468 La rupture du contrat de travail par le salarié, quel que soit le mode de rupture utilisé, unilatéral ou conventionnel, est liée à un double enjeu.
Le premier repose essentiellement sur la subordination du salarié et le pouvoir exercé par l’employeur, qui imprègnent la relation individuelle de travail. Il s’avère, dés lors, indispensable de s’assurer de la volonté certaine du salarié de mettre fin à la relation contractuelle. Un réseau d’exigences touchant à la nature, à la qualité et aux conditions de cette manifestation irrigue donc le droit de la rupture du contrat du travail. Cette situation rend évidemment compte de l’inégalité des parties et de l’état de dépendance du salarié. Ainsi, ne saurait-on être surpris que le droit du travail s’éloigne de la pure conception du droit commun des contrats, fondée sur la liberté et l’égalité des parties dans le processus de résiliation contractuelle. Plus encore, le droit de la rupture du contrat du travail ne peut s’abstraire de l’influence du droit du licenciement, c’est à dire des règles propres à la rupture à l’initiative de l’employeur. Cette influence se traduit par une attraction du droit du licenciement1209, singulièrement en cas de rupture unilatérale du salarié, mais aussi par une imprégnation de celui-ci dans les autres modes autonomes de rupture, telle que la rupture conventionnelle.

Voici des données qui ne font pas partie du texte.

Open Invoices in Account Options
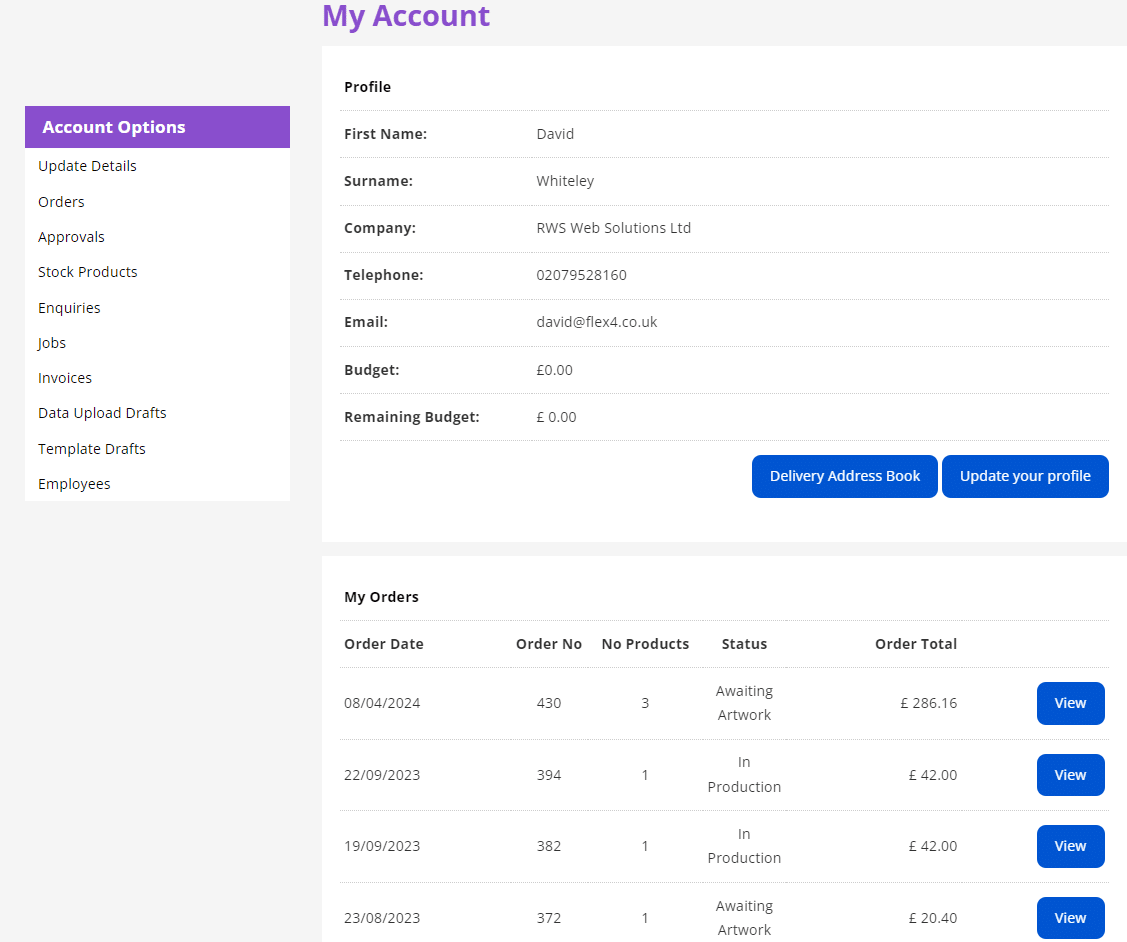 coord(65,378)

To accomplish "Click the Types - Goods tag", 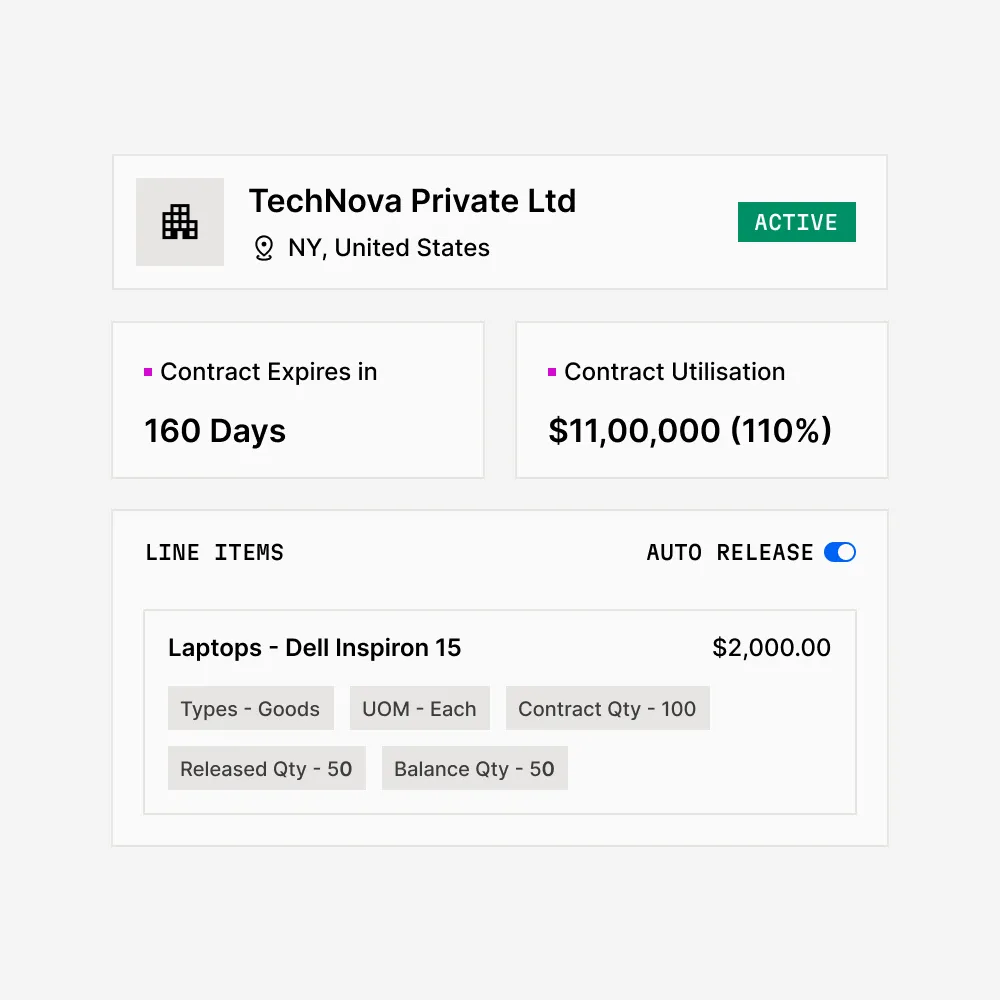I will tap(250, 709).
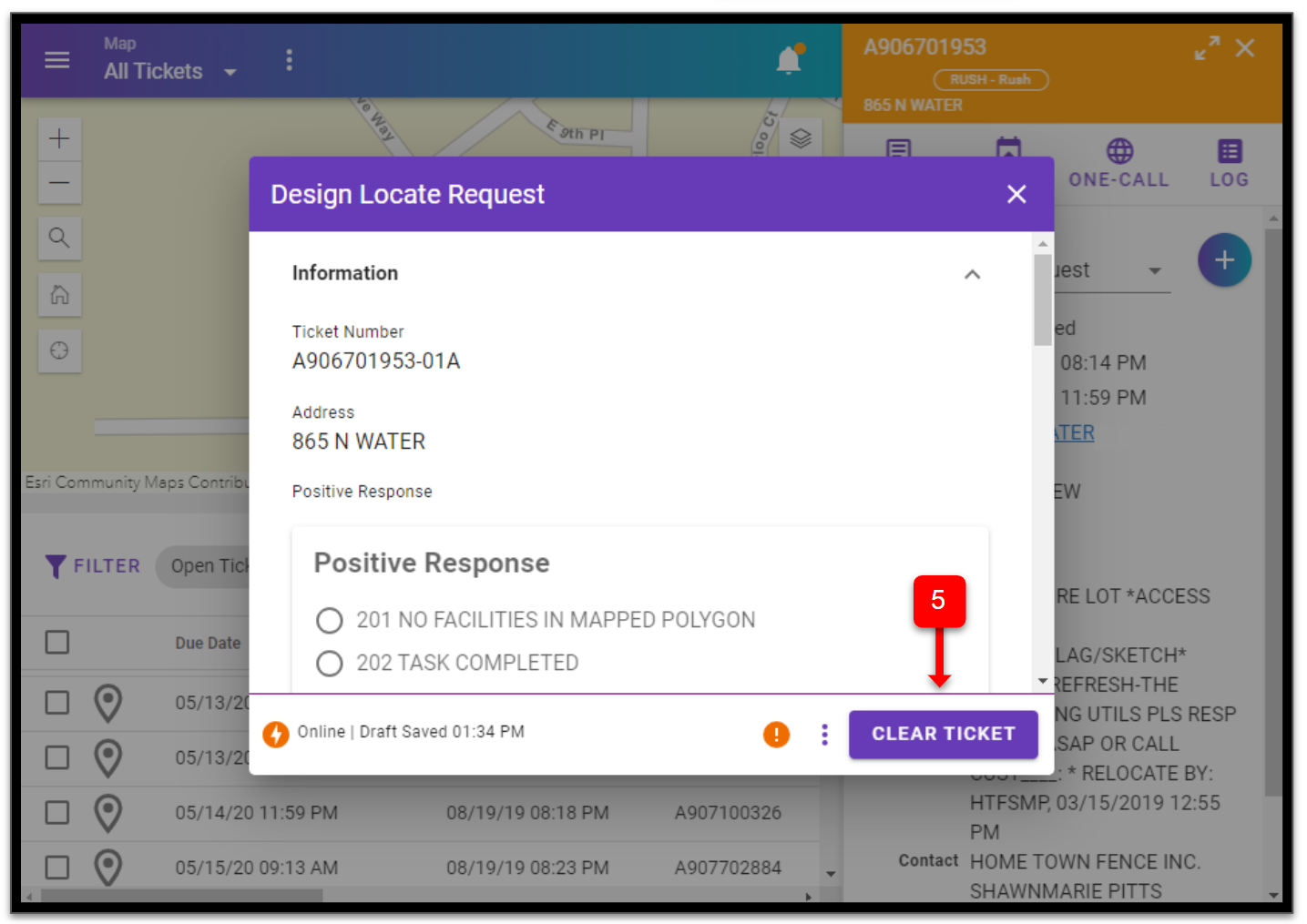Open the navigation hamburger menu
This screenshot has height=924, width=1307.
[x=56, y=60]
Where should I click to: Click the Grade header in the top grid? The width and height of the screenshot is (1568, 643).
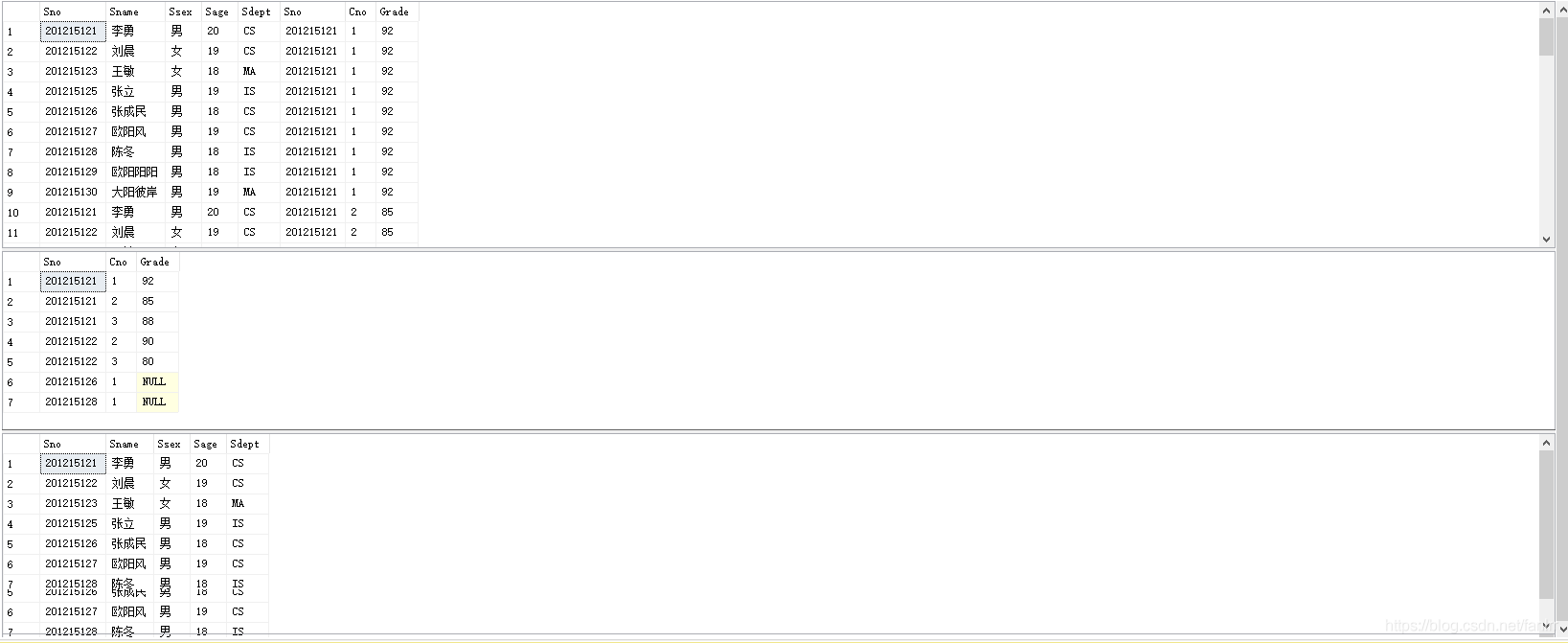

Cette emprise est liée au second enjeu de la rupture du contrat de travail par le salarié : l’emploi. Lorsque le salarié rompt son contrat de travail, il perd plus que sa qualité de contractant, il perd son emploi, subissant la radicalité des effets attachés à toute rupture. De sorte que la volonté du salarié de rompre le contrat de travail ne peut être prise en compte, sans une forte protection du droit. Celle-ci ne porte pas seulement sur les conditions de manifestation de la volonté, elle s’étend jusqu’à prévoir des garanties sociales en faveur du salarié, ou cherche à préserver un juste équilibre dans l’intérêt à la rupture du contrat.
Pour toutes ces raisons, la vigilance du droit demeure prégnante et le contrôle du juge social ne s’émousse pas, au profit d’une plus grande liberté d’expression de la volonté du salarié en situation de ruptures du contrat. Ces tendances persistent, même lorsque le salarié dispose de moyens juridiques accrus de rompre le contrat de travail.
J-Y Frouin, art. préc. « Les ruptures du CDI à l’initiative du salarié (démission, prise d’acte, résolution judiciaire », p 150.